### What is required
Beginning with the line where "Tap the Request Logs title" occurs, transcribe every line exactly through the last line of the listing below, and no others.

### Data provided
>>>>>

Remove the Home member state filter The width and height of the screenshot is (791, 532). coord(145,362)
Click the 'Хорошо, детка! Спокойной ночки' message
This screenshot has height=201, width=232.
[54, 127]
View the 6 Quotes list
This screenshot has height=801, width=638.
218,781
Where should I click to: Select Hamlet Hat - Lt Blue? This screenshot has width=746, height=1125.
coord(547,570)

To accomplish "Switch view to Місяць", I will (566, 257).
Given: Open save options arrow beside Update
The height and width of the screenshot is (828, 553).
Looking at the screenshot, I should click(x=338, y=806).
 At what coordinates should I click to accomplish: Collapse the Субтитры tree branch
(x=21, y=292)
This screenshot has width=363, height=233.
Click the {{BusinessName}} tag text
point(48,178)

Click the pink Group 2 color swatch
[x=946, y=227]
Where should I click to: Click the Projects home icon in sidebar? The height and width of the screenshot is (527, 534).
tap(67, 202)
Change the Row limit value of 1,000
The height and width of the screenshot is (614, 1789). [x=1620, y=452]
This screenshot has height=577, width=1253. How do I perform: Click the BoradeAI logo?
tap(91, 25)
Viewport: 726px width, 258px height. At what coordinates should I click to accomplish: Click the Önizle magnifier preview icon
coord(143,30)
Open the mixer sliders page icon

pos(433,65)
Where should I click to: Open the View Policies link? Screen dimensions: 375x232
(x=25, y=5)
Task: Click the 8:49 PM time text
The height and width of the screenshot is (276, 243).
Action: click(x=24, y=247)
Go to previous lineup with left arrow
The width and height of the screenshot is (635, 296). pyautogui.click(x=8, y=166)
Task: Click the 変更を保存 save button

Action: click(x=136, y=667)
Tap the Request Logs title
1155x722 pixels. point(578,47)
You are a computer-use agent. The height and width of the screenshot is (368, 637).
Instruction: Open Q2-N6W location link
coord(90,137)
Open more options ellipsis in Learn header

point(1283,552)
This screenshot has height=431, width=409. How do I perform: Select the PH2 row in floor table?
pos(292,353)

<<<<<

### Solution for this task
Tap the Request Logs title
1155x722 pixels. point(578,47)
You are a computer-use agent. The height and width of the screenshot is (368, 637).
Instruction: Open Q2-N6W location link
coord(90,137)
Open more options ellipsis in Learn header

point(1283,552)
This screenshot has height=431, width=409. How do I perform: Select the PH2 row in floor table?
pos(292,353)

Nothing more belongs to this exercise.